SOURCE DATA:
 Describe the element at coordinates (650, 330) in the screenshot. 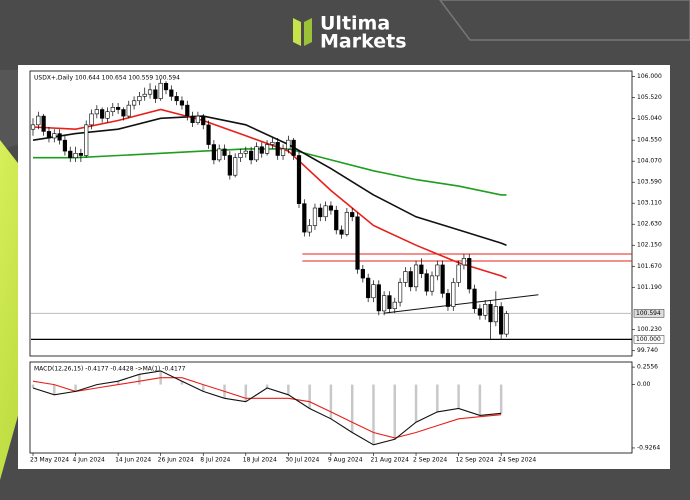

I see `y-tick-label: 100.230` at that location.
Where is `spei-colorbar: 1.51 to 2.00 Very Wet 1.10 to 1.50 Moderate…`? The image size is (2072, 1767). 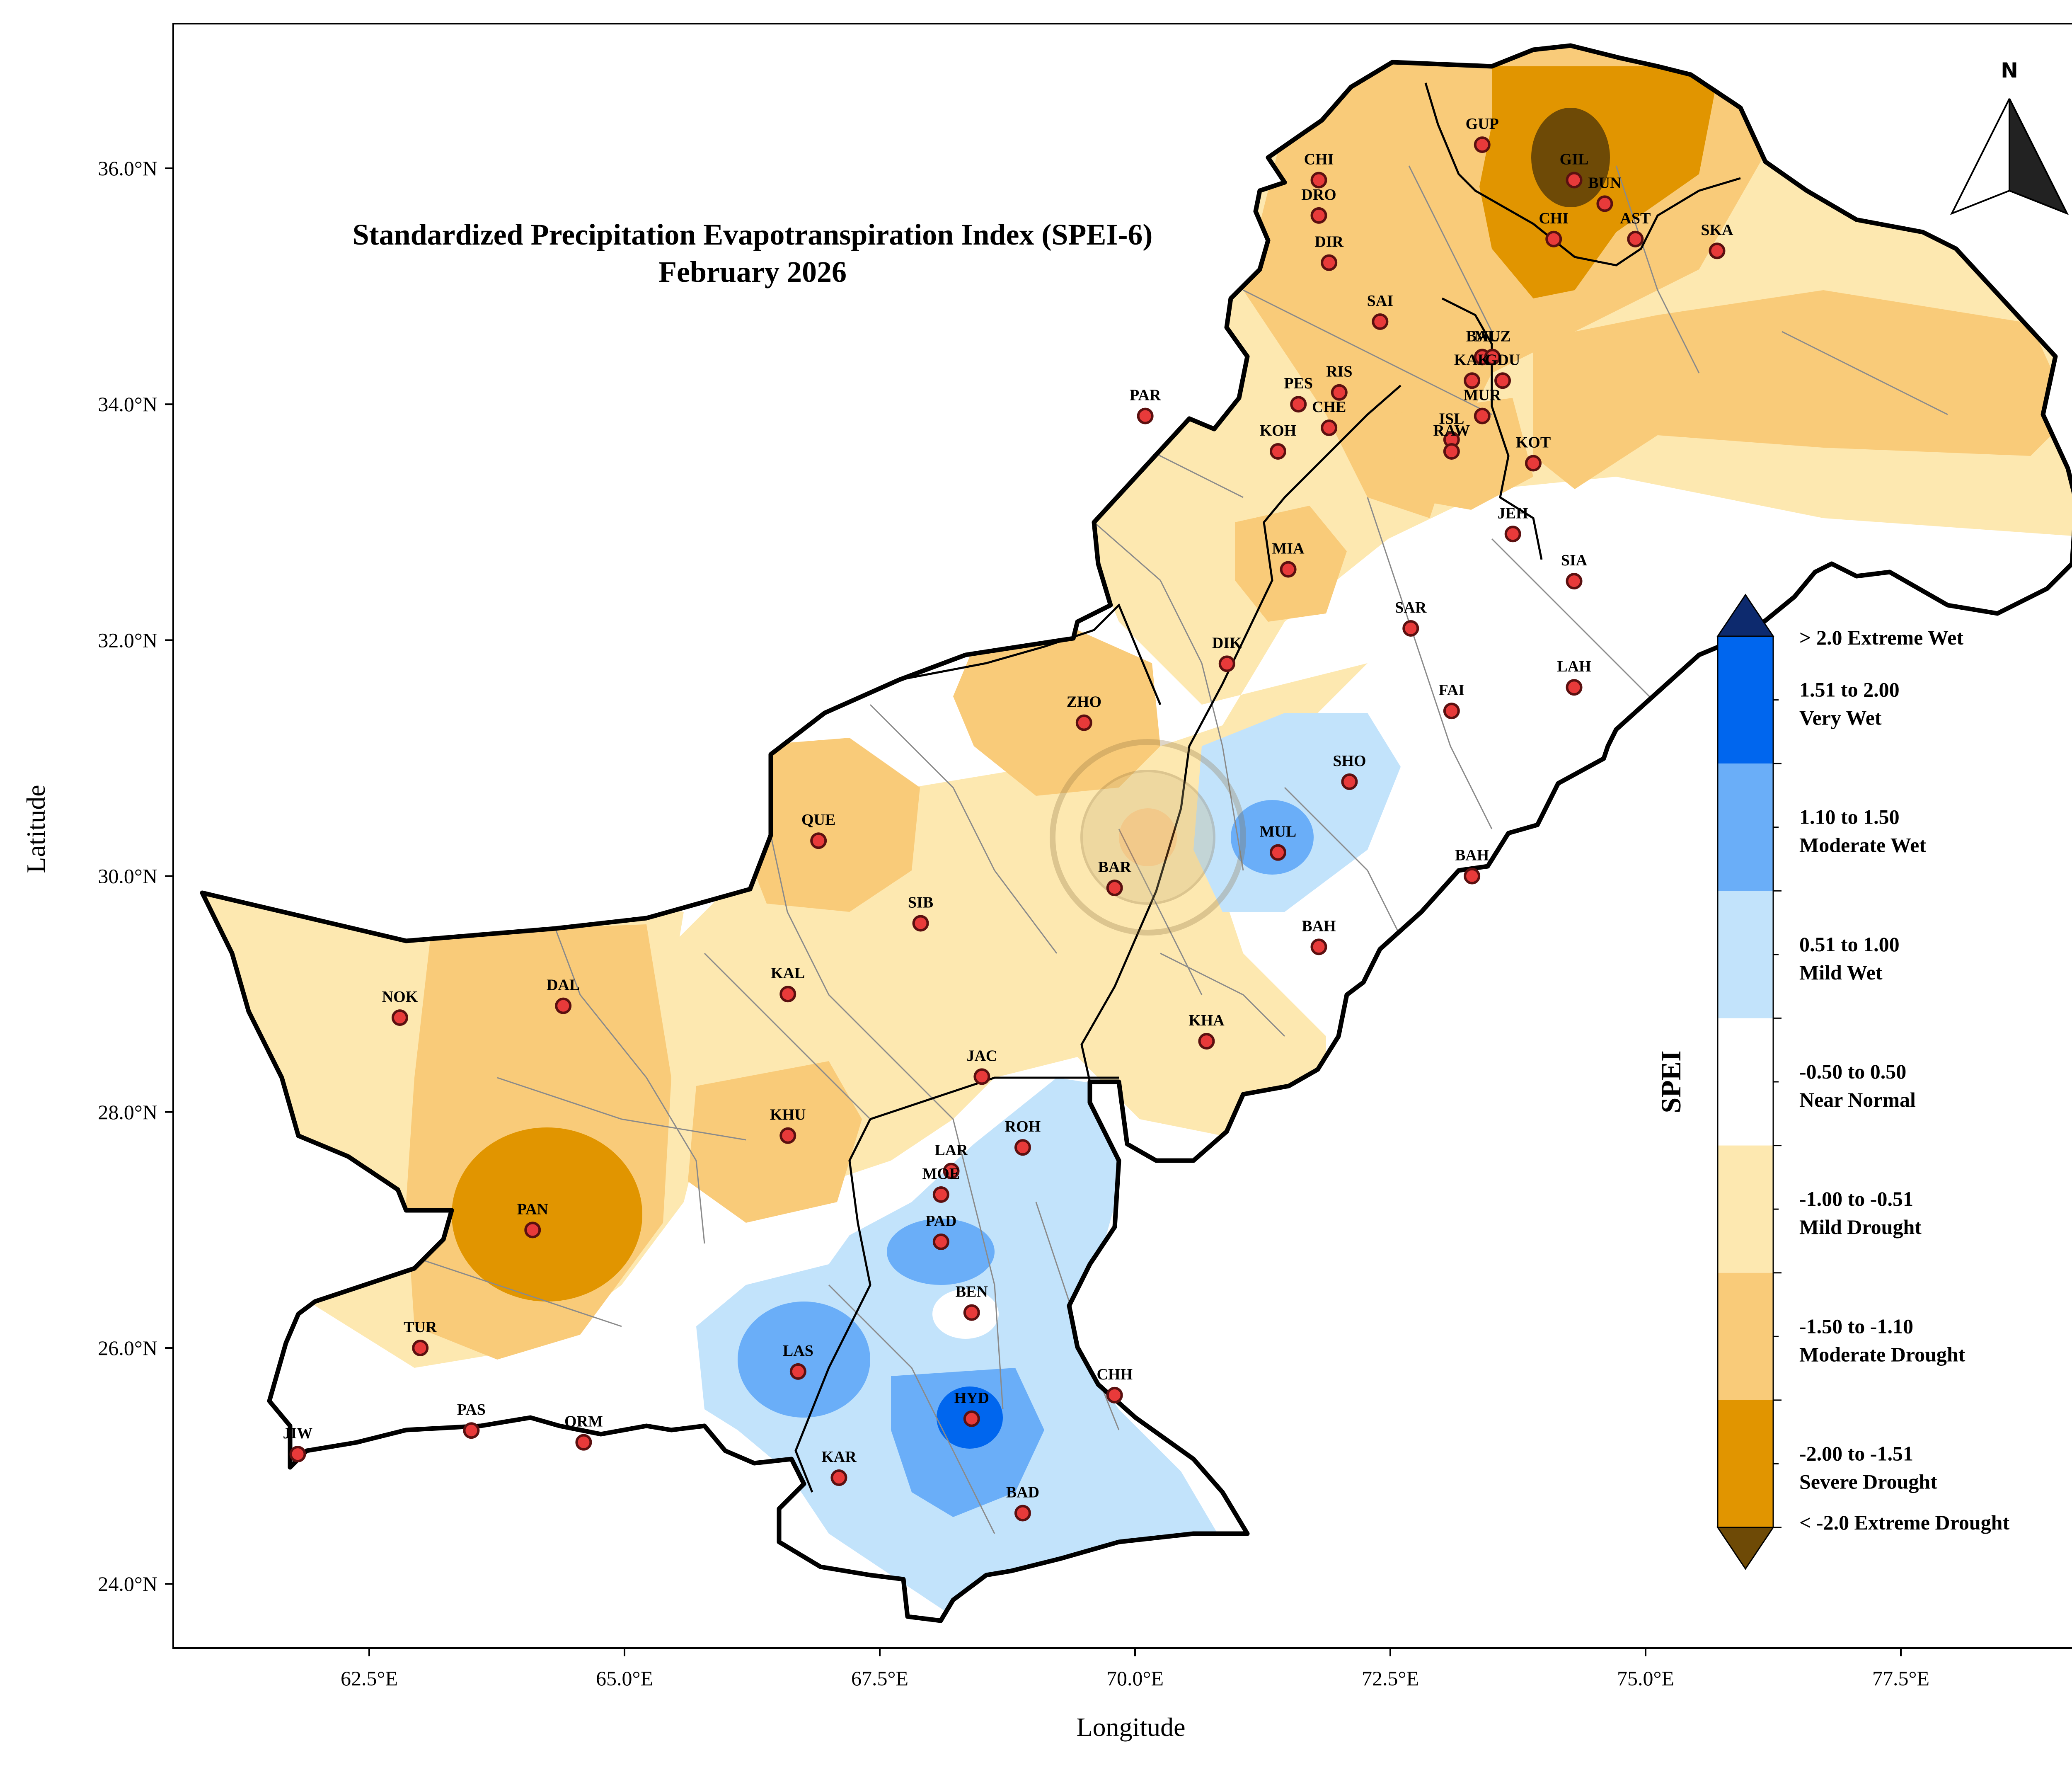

--

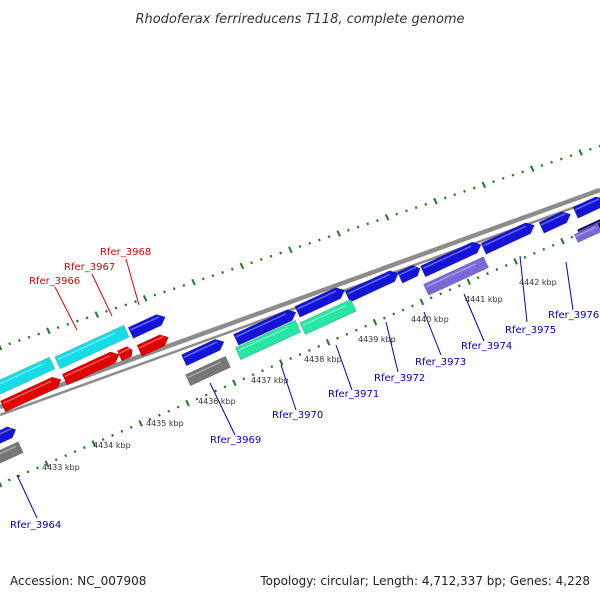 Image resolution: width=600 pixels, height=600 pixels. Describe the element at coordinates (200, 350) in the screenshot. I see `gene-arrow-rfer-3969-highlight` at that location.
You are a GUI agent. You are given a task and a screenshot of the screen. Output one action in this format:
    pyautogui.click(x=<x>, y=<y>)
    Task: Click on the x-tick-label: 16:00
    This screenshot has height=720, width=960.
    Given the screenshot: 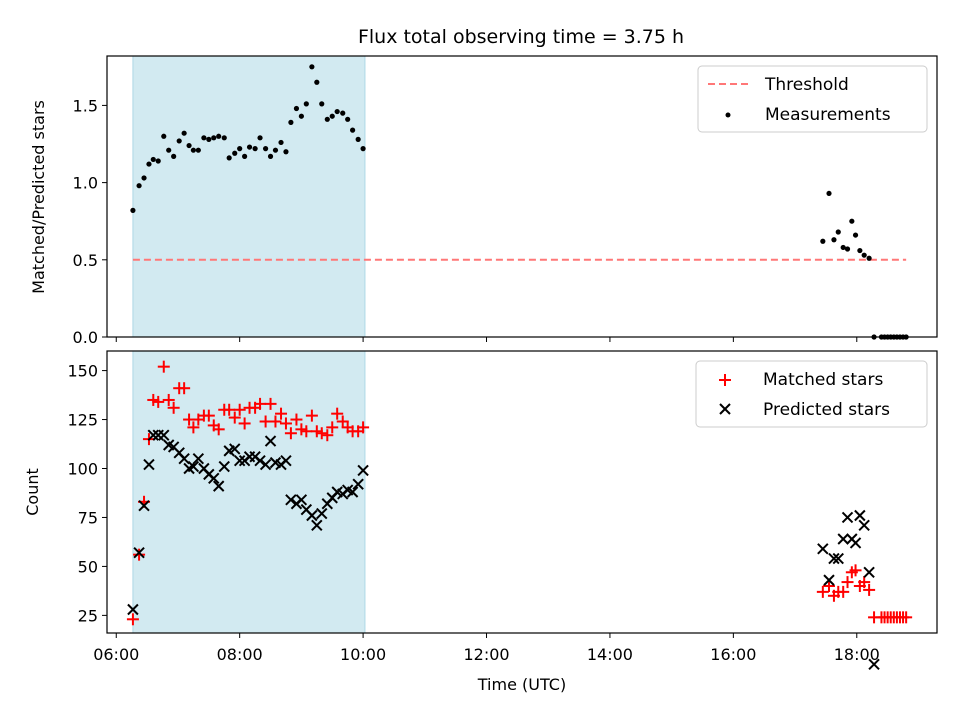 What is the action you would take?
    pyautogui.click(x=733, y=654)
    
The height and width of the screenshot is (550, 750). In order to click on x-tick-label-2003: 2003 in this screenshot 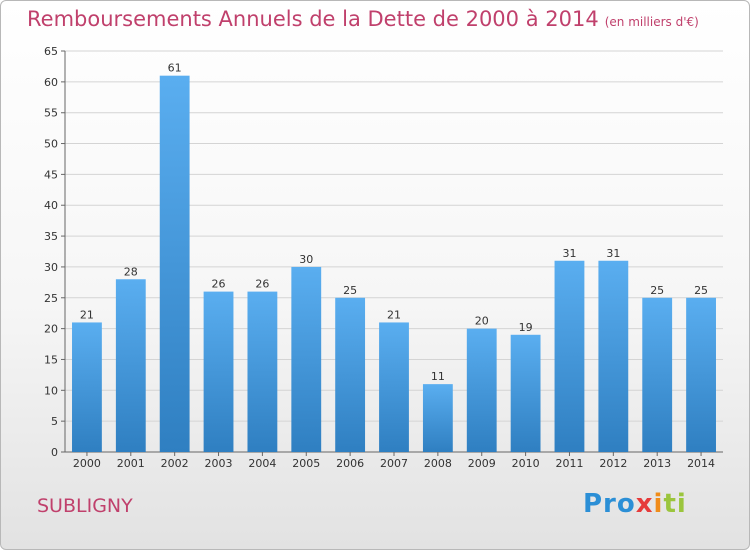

TO DO: Can you return the stretch of material from the line containing "Describe the element at coordinates (650, 330)" through the line containing "is (2072, 1767).", word for word and without the pictures?

RESULT OF THIS EXERCISE:
 Describe the element at coordinates (650, 330) in the screenshot. 

I see `y-tick-label: 100.230` at that location.
Where is `spei-colorbar: 1.51 to 2.00 Very Wet 1.10 to 1.50 Moderate…`? The image size is (2072, 1767). 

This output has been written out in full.